= Beginning of Section =

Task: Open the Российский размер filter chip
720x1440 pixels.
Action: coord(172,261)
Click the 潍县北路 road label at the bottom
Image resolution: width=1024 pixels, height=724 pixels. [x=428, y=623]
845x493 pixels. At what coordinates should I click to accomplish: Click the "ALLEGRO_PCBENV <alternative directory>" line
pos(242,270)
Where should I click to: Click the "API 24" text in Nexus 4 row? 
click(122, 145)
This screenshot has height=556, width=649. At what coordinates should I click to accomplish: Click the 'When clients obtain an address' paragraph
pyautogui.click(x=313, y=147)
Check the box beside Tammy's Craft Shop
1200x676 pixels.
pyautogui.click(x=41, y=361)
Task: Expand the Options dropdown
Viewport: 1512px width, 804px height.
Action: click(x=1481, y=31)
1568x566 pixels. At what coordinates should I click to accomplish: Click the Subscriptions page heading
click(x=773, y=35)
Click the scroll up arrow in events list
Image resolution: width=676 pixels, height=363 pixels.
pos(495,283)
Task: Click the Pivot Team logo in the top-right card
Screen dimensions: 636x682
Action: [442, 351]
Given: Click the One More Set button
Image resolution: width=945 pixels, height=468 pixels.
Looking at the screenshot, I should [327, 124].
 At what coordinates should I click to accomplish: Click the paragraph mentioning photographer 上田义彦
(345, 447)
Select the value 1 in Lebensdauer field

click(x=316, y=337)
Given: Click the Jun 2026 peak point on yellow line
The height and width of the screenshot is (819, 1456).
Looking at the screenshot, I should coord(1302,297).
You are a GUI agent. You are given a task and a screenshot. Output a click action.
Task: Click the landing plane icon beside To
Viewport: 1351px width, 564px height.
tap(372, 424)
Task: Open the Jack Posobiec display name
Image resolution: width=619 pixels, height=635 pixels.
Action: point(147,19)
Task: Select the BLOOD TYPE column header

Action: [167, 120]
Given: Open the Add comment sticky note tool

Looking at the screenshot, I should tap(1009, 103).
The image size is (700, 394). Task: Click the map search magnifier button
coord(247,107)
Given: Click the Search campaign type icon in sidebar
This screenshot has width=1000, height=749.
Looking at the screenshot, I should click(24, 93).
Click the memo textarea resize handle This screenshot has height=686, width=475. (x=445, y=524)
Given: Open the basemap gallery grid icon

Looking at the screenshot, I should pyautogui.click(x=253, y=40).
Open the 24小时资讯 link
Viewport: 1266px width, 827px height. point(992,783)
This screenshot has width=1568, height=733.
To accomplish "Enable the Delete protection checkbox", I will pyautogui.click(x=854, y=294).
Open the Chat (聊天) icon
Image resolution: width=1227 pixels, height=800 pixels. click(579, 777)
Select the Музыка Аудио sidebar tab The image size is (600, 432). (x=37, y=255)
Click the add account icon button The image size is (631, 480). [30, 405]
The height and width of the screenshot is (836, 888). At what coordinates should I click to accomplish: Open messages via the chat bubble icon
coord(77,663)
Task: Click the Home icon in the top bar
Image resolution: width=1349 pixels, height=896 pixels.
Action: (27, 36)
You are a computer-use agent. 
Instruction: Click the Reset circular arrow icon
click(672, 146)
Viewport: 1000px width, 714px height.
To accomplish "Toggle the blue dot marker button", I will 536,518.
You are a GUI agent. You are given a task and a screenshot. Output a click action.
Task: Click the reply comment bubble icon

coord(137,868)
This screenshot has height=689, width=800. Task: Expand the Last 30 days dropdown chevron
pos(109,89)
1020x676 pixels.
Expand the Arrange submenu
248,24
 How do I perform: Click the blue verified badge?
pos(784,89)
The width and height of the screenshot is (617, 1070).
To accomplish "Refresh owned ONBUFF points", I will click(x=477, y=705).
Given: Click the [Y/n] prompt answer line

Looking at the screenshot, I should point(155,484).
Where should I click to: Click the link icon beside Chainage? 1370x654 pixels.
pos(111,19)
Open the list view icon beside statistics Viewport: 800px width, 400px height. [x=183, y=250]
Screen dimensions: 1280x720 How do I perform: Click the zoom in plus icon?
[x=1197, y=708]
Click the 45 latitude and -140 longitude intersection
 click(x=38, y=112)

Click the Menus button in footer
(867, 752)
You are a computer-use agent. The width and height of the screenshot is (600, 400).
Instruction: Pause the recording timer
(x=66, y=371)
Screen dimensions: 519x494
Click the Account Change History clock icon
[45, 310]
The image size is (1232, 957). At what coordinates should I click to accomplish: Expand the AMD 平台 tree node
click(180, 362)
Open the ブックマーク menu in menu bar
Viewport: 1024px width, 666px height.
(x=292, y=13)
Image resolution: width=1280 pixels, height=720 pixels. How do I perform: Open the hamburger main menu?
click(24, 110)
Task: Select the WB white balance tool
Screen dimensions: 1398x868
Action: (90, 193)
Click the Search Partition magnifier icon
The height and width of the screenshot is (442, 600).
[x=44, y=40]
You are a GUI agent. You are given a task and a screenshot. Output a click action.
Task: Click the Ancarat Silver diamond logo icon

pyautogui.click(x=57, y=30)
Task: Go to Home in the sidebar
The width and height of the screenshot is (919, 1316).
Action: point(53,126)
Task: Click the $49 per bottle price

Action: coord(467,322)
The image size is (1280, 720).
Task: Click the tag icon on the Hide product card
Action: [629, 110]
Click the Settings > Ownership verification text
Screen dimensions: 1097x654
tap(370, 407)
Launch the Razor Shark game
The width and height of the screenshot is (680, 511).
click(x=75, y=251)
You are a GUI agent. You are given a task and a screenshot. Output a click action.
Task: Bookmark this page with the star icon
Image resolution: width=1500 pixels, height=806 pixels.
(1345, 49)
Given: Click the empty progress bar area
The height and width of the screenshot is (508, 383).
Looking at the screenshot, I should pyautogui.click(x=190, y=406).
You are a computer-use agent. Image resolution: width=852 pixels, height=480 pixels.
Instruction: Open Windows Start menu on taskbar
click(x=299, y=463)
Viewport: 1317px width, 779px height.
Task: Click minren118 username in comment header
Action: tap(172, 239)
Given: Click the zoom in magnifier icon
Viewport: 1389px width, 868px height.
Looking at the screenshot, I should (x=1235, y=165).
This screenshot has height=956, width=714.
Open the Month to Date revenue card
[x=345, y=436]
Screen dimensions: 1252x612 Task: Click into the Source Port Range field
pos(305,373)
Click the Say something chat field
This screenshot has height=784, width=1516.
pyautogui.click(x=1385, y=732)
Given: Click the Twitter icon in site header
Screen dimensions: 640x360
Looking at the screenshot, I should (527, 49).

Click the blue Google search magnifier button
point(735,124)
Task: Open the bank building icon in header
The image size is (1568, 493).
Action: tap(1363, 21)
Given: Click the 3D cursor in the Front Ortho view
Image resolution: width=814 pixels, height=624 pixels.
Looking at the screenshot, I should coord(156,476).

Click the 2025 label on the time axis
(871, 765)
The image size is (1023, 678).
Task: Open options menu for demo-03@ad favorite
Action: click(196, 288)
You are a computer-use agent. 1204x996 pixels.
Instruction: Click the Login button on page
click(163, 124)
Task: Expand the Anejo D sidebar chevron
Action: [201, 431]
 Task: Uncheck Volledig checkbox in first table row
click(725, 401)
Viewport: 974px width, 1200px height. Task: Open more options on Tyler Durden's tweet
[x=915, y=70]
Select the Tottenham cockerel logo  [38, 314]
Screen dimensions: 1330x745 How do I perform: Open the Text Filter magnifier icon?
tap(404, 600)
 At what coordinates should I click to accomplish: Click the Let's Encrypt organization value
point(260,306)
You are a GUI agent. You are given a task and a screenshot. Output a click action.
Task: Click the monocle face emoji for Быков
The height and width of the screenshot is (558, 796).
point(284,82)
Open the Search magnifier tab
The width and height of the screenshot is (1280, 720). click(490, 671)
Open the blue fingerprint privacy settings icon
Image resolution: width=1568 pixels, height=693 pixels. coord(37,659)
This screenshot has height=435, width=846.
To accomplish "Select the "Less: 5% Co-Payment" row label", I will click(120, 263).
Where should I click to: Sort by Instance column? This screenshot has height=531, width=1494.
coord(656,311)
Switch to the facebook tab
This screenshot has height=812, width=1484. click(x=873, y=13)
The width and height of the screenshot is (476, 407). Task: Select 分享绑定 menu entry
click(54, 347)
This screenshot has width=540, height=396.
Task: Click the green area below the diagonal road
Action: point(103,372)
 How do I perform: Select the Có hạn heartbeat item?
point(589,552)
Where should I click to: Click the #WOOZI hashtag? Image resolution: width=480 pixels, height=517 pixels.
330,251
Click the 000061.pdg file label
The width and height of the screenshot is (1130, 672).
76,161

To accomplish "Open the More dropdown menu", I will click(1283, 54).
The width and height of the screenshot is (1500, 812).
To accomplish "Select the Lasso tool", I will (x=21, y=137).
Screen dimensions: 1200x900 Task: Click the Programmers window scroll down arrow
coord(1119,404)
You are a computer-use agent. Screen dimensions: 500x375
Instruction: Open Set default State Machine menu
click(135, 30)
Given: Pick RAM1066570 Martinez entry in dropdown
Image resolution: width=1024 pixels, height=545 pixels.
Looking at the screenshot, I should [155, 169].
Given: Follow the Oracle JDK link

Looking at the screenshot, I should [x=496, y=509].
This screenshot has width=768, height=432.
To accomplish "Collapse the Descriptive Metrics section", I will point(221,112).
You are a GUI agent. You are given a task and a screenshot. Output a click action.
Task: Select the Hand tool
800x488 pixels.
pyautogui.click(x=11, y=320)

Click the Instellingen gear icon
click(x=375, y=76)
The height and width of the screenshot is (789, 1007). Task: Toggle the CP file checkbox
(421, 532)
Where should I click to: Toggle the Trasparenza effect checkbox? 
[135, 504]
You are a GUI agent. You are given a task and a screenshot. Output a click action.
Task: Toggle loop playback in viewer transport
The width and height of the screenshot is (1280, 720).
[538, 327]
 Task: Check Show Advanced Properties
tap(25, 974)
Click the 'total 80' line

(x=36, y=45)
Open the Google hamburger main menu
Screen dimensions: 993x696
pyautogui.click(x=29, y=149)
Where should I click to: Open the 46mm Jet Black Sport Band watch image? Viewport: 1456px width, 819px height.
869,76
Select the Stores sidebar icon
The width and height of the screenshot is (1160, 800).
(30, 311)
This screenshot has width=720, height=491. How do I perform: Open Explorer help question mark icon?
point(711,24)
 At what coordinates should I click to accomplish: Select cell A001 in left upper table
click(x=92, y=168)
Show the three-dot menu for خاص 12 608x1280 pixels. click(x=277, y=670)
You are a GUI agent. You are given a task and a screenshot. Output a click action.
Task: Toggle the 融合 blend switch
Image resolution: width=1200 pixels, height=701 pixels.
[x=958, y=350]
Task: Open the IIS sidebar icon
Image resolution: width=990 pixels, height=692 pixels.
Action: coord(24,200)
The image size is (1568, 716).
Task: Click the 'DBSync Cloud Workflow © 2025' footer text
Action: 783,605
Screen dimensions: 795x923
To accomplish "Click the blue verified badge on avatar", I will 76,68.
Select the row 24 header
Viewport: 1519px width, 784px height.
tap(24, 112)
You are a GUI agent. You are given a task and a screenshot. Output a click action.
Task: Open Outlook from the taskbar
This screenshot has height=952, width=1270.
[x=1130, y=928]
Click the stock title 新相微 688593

= End of Section =

**YOUR OBJECTIVE**
Looking at the data above, say how many lines contain the word "list", with no added words.

**ANSWER SECTION**
2